The need for relatedness manifested in various forms, and connections to nurses and other healthcare professionals were deemed crucial. This observation aligns with those of prior studies33. Although the individual’s sense of autonomy is vital in relatedness, it seems that healthcare professionals are not always perceived as autonomy supportive. This perception may be rooted in the individual’s personal experiences. The responses indicated that professionals recognize the importance of tailoring solutions to the individual needs of those attempting to quit smoking.

The respondents also emphasized the importance of peer groups. We identified both extrinsic and intrinsic goals among the respondents. If the same team receives rewards from their employer, their motivation tends to be more extrinsic than intrinsic. The respondents also underscored the significance of psychological support derived from relatedness. Social support from one’s environment can be crucial, and even non-smokers expressed interest in cessation support.
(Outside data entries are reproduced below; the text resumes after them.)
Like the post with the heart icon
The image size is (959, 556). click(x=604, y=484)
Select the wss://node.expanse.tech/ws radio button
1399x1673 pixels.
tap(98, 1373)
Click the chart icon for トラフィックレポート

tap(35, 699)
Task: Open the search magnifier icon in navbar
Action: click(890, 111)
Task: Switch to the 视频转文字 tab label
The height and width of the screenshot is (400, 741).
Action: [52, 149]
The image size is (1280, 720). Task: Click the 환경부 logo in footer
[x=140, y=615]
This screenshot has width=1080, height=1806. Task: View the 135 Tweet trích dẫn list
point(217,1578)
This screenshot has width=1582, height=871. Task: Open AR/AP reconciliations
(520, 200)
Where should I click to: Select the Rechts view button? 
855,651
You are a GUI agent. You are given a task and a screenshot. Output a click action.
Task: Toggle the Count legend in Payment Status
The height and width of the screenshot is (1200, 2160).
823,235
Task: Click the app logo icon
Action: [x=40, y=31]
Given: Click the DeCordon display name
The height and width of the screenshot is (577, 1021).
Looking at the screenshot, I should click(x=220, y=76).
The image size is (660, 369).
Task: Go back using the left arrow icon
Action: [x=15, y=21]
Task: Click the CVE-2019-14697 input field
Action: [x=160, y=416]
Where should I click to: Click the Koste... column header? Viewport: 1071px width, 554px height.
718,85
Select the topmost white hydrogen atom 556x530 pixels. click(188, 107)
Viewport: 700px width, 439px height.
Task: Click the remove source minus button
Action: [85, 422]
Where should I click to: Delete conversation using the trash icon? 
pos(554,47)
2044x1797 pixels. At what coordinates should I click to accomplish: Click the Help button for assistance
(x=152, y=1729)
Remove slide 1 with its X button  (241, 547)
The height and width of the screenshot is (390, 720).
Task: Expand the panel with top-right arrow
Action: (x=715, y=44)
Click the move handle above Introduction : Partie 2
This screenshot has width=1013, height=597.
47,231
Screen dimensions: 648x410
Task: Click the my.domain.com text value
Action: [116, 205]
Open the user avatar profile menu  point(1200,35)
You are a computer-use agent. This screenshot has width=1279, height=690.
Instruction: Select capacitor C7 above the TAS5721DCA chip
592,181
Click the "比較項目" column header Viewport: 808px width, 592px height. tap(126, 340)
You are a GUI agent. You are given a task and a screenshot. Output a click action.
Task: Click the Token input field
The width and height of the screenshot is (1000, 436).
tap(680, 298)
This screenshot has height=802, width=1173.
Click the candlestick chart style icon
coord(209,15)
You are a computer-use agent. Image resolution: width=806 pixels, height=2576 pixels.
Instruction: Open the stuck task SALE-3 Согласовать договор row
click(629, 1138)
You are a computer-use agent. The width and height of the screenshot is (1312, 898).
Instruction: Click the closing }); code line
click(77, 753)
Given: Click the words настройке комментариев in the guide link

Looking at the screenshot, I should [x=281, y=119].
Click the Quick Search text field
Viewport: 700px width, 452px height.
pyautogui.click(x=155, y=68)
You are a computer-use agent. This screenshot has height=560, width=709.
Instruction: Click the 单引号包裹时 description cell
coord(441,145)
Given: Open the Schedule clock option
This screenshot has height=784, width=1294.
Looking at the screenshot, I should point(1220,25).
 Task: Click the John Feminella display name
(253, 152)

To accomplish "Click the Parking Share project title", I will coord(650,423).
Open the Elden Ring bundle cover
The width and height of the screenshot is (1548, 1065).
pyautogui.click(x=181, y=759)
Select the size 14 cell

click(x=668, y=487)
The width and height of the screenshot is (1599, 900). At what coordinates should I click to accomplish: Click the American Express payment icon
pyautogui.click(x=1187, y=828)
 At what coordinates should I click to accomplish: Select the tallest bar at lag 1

Achieving these extrinsic goals together, such as receiving rewards, may lead to competence satisfaction and foster intrinsic goals, which in turn are associated with autonomous motivation13,18. In other studies using the COM-B Model, the importance of encouragement from family members is emphasized34.

The respondents assessed mCessation most important tool besides nicotine replacement therapy and psyche education of nurses. This aligns with other studies: mCessation has the potential to complement and enhance existing interventions, but its scientifically based development requires a better understanding of users’ needs8.

Strengths and limitations

The study participants were not provided with any information about the SDT while they were evaluating the smoking cessation tools, to ensure that their answers were not influenced by the researchers. The recruitment and selection process were based on the respondents’ personal interest in SCTS. We used consumer-driven co-design methods, which are recommended for optimizing the user viewpoint. The respondents’ perspectives began to repeat, indicating that data saturation had been reached35. Although the number of participants was not very high, the data they produced were representative. This study has some limitations. Selection bias may have been possible among the participants, as the task of disseminating information at the school may have attracted a specific profile. The participants’ ages varied widely, as did their tobacco status. However, the responses from non-smokers did not differ from those of smokers, likely because the issue holds some relevance for them as well. This may affect the transferability of our findings to other contexts, such as evaluating professionals’ methods of implementing SCTS. Elitist bias is also possible, which is when a researcher selects only the most interesting comments; or holistic bias, which happens when a researcher overemphasizes an individual comment. A response bias is also possible, which means that respondents might be influenced by various factors and may not provide true, accurate, or valid answers26,36. More studies are needed regarding smoking cessation practices. The Treatment Self-Regulation Questionnaire (TSRQ), for example, should be used if we would like to gather more information and reasons for quitting17,36.

CONCLUSIONS

By offering meaningful choices, i.e. supporting autonomy, which in turn enhances the feeling of competence, and providing positive and informative feedback, and empathizing with the smoker’s situation, professionals can enhance the effectiveness of SC interventions. Ensuring that SCTS are accessible to all smokers, regardless of their residence or socio-economic status, is crucial. Ultimately, if support is to be effective, it is crucial that individual differences and needs are acknowledged.